● What the task requires
Please reproduce the records, omitting nothing and changing nothing.
╭─ Record excerpts
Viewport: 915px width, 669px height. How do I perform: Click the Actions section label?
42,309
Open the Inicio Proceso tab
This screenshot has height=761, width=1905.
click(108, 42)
╰─
● Response
Viewport: 915px width, 669px height. How do I perform: Click the Actions section label?
42,309
Open the Inicio Proceso tab
This screenshot has height=761, width=1905.
click(108, 42)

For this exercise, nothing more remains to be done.